Jumat 21 Jul 2017 21:42 WIB

Redenominasi tak Perlu Tergesa-gesa

Rep: Eko Supriyadi/ Red: Bilal Ramadhan
Redenominasi
Foto: bank indonesia
Redenominasi

REPUBLIKA.CO.ID, JAKARTA -- Peneliti Institute for Development Economics and Finance (Indef) Bhima Yudistira menilai, momentum redenominasi tidak bisa dilakukan tergesa gesa. Hal tersebut belajar dari negara yang berhasil seperti Turki, Rumania dan Argentina. Menurut dia, setidaknya ada tiga syarat yang harus dipenuhi untuk melakukan redenominasi yaitu nilai tukar stabil, inflasi terkendali dan fundamental perekonomian harus dalam kondisi yang baik.

"Dalam konteks saat ini, perekonomian Indonesia masih mengalami berbagai tantangan termasuk penurunan daya beli, dan rendahnya pertumbuhan industri pengolahan,'' kata Bhima, saat dihubungi, Jumat (21/7).

Sebab, katanya, pertumbuhan ekonomi juga masih berada di kisaran 5 persen, Inflasi sampai akhir tahun diprediksi mencapai 4.5 atau lebih tinggi dari tahun lalu. Nilai tukar juga beresiko melemah hingga Rp 13.500 di pengujung tahun 2017.

''Kalau redenominasi dilakukan secara terburu -buru, justru kepercayaan masyarakat menjadi menurun,'' ujar dia.

Bhima menjelaskan, redenominasi juga membutuhkan persiapan dan sosialisasi yang lama. Ia mencontohkan, Turki memulai pembahasan di 1995 dan mulai melaksanakan redenominasi di 2005, sehingga minimum persiapannya selama10 tahun.

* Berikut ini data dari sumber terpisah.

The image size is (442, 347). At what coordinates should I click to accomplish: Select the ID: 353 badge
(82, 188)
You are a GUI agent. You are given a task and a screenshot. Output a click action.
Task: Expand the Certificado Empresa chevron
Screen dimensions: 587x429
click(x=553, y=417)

Persiapan tersebut terutama berkaitan dengan sistem transaksi jasa keuangan, perusahaan dan lainnya. Karena transisi sistem ini cukup menelan biaya bagi pelaku usaha. Kemudian, masih ada sekelompok masyarakat yang menganggap redenominasi sebagai sanering atau pemotongan nilai mata uang.

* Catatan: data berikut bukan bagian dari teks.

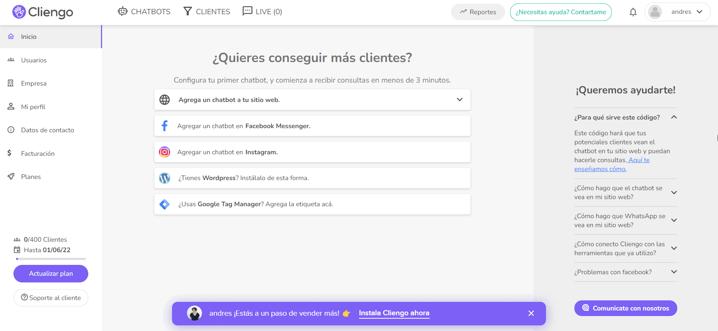Select Facturación in the sidebar
The height and width of the screenshot is (331, 718).
coord(38,154)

Belajar dari pengalaman itu, Bhima menuturkan, edukasi ke masyarakat harus dilakukan bertahap terutama di pedesaan agar tidak menimbulkan gejolak. ''Waktu 10 tahun itu bisa digunakan untuk melakukan sosialisasi,'' jelas dia.

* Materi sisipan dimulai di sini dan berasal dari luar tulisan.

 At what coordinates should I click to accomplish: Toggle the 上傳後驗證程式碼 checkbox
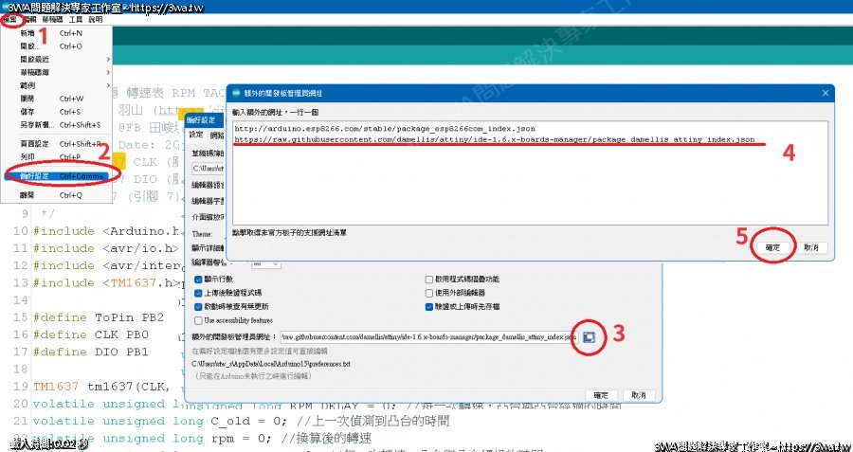[197, 294]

Bhima menambahkan, redenominasi juga perlu disertai penguatan daya beli. Sebab percuma kalau dilakukan redenominasi daya beli masyarakat dalam kondisi menurun. Ujungnya, kalau daya belinya lemah, nilai mata uang rupiah akan menurun, misalnya terhadap dolar setelah redenominasi.

Nilai intrinsik mata uang jauh lebih penting dibandingkan hanya perubahan nilai nominal. Belajar dari kegagalan Zimbabwe dan beberapa negara lain, poin pentingnya adalah memperkuat fundamental perekonomian.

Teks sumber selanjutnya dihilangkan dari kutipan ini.